Uber ordered to release due diligence materials in Google's case against former employees who started self-driving car business


By Mary Ann Magnell | Oct 10, 2018

SAN FRANCISCO (Legal Newsline) – A California appeals court reversed a superior court’s decision that granted plaintiff Uber Technologies Inc.’s petition to vacate an arbitration panel’s decision that certain materials were not protected by attorney-client privilege.

The 1st Appellate District, Division Three remanded the lawsuit in the Sept. 28 filing “with directions to enter a new order denying Uber’s petition to vacate the arbitration award” back to the San Francisco Superior Court. 

The decision, which was written by Justice Peter J. Siggins, additionally included an award to Google for appeals costs. 

The crux of the suit stemmed from Ottomotto LLC, a self-driving technology company created by former Google employees Anthony Levandowski and Lior Ron. 

Levandowski and Ron had formed the company after their resignations from the popular tech company. At the time, according to the filing, Google had considered Ottomotto “a competitor of its own self-driving car project.”

In August of 2016, Ottomotto was acquired by Uber. In October 2016, Google initiated arbitration proceedings against Levandowski and Ron for allegedly breaching non-solicitation and non-competition agreements.
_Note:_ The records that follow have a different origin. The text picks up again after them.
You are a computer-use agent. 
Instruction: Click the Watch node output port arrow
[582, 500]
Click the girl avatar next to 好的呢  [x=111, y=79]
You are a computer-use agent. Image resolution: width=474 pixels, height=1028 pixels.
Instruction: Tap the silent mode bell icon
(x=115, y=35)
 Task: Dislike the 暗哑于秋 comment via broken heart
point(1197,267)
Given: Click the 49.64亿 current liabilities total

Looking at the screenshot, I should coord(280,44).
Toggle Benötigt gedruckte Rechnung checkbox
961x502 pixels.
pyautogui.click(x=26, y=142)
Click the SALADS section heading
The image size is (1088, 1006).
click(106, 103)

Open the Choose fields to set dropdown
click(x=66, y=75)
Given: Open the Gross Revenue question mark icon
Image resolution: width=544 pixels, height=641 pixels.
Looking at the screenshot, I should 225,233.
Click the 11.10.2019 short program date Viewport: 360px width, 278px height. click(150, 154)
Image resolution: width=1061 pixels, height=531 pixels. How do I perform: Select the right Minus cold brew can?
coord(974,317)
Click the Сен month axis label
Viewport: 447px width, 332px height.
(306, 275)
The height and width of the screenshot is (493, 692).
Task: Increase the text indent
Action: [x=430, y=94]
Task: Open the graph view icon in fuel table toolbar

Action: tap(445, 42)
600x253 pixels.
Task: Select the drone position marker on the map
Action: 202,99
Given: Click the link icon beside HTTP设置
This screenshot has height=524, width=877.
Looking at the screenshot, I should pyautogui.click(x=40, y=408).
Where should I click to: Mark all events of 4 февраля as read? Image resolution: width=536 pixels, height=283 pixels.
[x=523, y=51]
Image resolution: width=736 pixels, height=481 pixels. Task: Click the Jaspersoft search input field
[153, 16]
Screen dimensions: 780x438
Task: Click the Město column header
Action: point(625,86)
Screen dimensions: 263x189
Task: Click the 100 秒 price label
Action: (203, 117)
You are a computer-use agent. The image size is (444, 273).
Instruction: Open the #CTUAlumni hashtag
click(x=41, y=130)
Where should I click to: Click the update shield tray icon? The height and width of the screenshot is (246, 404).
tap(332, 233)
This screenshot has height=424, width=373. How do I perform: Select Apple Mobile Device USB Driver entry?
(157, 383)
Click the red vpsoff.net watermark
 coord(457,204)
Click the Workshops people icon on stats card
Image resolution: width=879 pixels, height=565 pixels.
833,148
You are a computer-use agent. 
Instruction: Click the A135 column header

Google sought due diligence materials from Uber, which fought the request. However, the arbitration panel ordered the materials be disclosed.

The trial court, in a special proceeding, ruled for Uber, though, leading to Google's appeal.

Uber had disagreed that the discovery order was not a final award that could be appealed because it did not dispose of any of the claims to be tried in the arbitration, according to the ruling. 

Further, the appeals court determined that pre-acquisition due diligence documents, which were the result of an investigation by Stroz Friedberg LLC (Stroz), were not protected attorney-client communications and were not entitled to “absolute protection for disclosure under the attorney work product doctrine.”  

“We deny Uber’s motion to dismiss the appeal because the Superior Court’s order determined all the pending issues in the special proceedings between Google and Uber,” wrote Siggins, “and was thus a final appealable order.” 

Siggins stated, “Here, the discovery order was the final resolution for the special proceeding initiated by Uber…the Superior Court’s order resolved the dispute between Uber and Google with finality...”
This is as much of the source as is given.